People are drawn to a fire, whether they're roasting marshmallows around a campfire during the summer or cuddling up near a fireplace in the dead of winter.
And just as you take precautions outdoors, there are things you should do to make sure your fireplace and chimney are safe.
Fires built in fireplaces or wood stoves leave a gummy residue, called creosote, that can stick to the lining of your chimney. Creosote — created by soot, smoke, gases and other particles — is flammable and can be the source of a dangerous chimney fire.
Between 2005 and 2008, an average 26,900 fires annually were blamed on fireplaces, chimneys or chimney connectors, according to the Consumer Product Safety Commission.

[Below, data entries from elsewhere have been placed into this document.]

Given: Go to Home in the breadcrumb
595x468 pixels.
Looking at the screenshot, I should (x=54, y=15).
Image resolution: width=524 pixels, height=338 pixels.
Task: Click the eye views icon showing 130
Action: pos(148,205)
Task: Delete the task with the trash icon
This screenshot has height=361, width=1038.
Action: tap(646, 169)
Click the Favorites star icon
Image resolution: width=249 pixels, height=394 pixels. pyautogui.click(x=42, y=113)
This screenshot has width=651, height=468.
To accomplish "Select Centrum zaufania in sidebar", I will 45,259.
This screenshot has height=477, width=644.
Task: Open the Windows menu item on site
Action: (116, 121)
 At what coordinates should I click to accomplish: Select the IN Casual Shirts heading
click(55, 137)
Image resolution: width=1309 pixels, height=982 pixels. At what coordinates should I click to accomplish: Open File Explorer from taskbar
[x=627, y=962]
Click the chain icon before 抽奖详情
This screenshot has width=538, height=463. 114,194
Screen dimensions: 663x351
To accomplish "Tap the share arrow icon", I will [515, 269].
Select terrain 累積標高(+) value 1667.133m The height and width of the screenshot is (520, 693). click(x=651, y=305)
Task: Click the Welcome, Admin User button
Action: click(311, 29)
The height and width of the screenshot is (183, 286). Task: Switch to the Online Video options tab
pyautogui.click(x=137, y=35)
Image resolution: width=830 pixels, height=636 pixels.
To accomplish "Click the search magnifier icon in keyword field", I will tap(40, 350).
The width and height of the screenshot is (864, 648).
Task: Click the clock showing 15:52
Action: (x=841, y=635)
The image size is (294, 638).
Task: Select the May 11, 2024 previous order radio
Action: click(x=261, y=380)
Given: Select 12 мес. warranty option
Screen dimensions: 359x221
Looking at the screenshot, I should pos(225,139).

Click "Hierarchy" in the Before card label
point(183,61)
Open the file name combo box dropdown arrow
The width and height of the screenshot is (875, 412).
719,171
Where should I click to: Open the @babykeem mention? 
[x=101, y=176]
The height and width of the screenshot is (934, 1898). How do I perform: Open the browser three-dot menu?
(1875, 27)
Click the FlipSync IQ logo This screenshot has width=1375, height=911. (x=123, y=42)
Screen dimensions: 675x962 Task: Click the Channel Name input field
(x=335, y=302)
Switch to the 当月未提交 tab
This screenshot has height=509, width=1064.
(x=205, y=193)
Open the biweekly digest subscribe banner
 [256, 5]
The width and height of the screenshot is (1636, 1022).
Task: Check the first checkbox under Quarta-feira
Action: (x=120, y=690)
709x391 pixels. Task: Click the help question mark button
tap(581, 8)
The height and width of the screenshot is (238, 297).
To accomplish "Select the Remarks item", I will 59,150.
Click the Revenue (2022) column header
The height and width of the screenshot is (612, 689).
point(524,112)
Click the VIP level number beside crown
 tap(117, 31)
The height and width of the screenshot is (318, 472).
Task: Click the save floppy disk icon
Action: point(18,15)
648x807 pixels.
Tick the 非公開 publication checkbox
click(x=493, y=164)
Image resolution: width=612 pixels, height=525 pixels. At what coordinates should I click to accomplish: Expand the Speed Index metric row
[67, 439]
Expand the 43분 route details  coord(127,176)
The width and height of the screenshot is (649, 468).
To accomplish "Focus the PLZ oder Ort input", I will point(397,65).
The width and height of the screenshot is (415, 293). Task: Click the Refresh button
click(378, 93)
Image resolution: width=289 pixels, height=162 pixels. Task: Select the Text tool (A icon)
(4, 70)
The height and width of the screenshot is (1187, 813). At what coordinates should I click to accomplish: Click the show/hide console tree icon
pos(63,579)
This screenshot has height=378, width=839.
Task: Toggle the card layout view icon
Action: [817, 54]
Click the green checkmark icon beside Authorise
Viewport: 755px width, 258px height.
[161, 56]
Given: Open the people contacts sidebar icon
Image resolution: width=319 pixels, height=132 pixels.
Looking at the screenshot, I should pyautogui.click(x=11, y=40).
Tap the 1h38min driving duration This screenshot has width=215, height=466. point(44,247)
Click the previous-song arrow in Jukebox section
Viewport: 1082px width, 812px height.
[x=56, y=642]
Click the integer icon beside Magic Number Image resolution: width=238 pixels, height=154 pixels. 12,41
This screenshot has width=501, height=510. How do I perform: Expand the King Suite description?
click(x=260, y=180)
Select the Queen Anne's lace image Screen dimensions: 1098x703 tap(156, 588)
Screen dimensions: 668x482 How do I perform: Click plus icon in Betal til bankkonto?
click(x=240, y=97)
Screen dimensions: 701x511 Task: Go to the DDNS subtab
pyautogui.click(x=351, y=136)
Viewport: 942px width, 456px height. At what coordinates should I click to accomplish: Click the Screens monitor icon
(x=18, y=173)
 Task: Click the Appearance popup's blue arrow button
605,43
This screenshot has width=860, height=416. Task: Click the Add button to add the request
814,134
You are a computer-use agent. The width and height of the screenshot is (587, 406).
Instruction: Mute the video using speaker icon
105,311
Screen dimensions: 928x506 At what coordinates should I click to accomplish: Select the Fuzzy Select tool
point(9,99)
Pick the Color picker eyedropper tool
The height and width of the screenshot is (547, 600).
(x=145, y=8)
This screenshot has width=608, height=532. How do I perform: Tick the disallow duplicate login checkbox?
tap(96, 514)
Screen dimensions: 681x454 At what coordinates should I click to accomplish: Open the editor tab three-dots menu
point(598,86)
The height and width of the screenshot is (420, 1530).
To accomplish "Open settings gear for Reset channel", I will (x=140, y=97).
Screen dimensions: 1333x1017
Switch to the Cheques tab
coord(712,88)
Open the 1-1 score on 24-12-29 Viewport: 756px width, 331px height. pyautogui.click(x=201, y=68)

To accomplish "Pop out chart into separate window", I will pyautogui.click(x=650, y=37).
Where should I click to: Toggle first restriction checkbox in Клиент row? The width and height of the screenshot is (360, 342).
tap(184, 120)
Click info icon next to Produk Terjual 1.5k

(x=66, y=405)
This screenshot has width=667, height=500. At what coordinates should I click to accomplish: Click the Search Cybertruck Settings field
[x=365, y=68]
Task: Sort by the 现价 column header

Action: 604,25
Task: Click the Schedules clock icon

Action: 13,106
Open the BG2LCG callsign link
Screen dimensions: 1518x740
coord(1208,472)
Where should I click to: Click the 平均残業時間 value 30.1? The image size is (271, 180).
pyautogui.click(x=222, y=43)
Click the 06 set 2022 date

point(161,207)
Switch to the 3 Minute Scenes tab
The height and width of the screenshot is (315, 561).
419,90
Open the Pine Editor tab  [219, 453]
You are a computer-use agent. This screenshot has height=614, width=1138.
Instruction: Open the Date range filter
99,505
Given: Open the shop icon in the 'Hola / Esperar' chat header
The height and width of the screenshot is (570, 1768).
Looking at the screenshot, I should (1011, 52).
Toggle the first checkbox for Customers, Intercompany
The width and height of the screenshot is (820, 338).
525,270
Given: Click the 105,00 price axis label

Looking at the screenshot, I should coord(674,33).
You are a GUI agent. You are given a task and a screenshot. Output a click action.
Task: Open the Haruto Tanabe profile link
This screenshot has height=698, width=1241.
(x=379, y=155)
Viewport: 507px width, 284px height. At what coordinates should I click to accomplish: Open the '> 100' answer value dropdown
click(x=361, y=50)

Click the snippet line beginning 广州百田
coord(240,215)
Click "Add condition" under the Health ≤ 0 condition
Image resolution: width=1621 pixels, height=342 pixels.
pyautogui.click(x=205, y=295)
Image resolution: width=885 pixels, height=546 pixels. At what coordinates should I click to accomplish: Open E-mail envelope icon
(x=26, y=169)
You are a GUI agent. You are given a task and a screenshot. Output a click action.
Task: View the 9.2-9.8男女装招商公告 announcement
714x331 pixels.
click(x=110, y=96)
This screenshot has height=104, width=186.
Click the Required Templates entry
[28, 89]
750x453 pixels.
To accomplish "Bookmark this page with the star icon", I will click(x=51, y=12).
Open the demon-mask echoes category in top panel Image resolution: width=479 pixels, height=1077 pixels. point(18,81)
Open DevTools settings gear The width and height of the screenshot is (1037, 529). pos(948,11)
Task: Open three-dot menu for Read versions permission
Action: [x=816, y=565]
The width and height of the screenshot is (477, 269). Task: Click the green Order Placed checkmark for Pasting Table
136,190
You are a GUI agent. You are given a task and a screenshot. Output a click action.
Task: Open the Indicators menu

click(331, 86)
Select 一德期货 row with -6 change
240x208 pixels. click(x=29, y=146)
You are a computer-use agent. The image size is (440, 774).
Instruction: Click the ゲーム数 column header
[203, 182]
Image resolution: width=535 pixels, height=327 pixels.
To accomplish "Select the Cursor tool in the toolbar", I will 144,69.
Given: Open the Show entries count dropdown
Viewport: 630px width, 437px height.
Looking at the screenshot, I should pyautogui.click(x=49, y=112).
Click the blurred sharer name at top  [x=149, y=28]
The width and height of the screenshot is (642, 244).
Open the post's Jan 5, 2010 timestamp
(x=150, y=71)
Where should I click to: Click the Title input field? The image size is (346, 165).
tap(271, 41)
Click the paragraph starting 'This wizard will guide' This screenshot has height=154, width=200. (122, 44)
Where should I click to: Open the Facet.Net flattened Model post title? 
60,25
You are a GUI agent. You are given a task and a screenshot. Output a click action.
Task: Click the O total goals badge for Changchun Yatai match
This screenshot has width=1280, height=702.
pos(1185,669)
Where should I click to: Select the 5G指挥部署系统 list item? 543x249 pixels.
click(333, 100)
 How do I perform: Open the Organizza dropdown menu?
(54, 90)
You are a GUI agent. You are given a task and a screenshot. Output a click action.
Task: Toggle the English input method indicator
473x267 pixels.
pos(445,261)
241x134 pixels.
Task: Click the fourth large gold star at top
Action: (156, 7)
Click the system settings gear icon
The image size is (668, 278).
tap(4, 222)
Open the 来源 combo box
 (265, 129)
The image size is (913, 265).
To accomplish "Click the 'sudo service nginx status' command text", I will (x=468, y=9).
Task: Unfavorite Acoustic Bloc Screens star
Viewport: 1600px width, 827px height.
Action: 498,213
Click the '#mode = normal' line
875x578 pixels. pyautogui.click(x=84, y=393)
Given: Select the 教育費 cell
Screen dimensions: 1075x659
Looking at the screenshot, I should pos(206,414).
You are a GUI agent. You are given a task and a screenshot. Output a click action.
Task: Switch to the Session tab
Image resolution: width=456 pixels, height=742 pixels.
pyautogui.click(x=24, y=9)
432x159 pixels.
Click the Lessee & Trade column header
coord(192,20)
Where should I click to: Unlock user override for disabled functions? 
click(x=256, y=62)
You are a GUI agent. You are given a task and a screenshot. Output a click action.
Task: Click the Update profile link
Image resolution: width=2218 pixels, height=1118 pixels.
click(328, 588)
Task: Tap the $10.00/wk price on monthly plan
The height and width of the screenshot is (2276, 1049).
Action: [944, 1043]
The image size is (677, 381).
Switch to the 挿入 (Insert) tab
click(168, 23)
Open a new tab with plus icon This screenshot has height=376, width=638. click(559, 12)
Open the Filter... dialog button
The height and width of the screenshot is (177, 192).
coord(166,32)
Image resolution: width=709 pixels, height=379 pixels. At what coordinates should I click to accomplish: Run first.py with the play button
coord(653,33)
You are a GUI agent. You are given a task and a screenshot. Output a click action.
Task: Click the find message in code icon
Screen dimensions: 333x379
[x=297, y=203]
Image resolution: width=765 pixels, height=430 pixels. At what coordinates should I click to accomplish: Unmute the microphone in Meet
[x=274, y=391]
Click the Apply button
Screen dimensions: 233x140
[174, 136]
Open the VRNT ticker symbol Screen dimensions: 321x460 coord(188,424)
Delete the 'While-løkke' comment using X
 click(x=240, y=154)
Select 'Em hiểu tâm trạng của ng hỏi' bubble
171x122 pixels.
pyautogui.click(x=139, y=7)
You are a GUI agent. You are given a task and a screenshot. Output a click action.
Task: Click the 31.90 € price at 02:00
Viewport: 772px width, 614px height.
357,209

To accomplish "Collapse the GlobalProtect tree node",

Experts recommend that chimneys be inspected every year by a certified chimney sweep and then cleaned if necessary. The cost can range from $100 to $300 or higher.
Cleaning a chimney is not a do-it-yourself project, said Kit Selzer, a senior editor at Better Homes and Gardens. It's a dirty job, and it also can be risky, especially if you have to climb onto the roof.
Chimney sweeps are trained to determine whether chimneys are structurally sound and whether they need to be cleaned, said Ashley Eldridge, education director for the Chimney Safety Institute of America. They also will make sure the chimney is up to code, especially important in older houses.
Selzer recommends that homeowners use the institute's website, www.csia.org, to select a certified chimney sweep. To become certified, a sweep must pass two tests: one on the inspection process and tools, and the other on the international residential code, as it applies to chimneys, Eldridge said.
"Each job is different," said Christina El-Hagen, a certified sweep with Pride Clean Chimney Sweeps in Bethesda, Md., but there are some basics.
"We're looking to make sure the flue is fully safe," she said. "We're making sure there are no third-degree burns of creosote on the lining."
Cleaning the chimney involves removing creosote.
When thinking of chimneys, El-Hagen said, many people focus on the one attached to the fireplace. "Yes, they can catch on fire, but we're not dealing with a deadly gas, carbon monoxide," she said, as is the case with chimneys leading from furnaces. Whether they burn oil or gas, furnaces vent carbon monoxide outside into the atmosphere, and those chimneys, too, need to be inspected.
"It's the No. 1 reason why we are in business," El-Hagen said. You can choose to use a fireplace, she said, but "you have to use your heat."
There are steps you can take at home to reduce creosote buildup and the risk of a chimney fire.
Foremost is picking dry wood to burn, Eldridge said. To determine whether wood is sufficiently dry, "take two pieces and bang them together. You get almost a ring as an indication it's ready. If not, it's a dull thud," he said.
Dry wood also will appear gray on the surface and have cracks on the end.
Don't throw trash into the fireplace, El-Hagen said, because it causes a thicker smoke, which lowers the temperature in the chimney. "The hotter the fire, the better the burn," she said.
While many people use a newspaper to start a fire, she recommends a fire log or fire starter instead.
And to reduce the risk of a spark flying out of the fireplace, use a screen and stay in the room while the fire is burning.
Also needed: a smoke detector, a carbon monoxide detector and a fire extinguisher.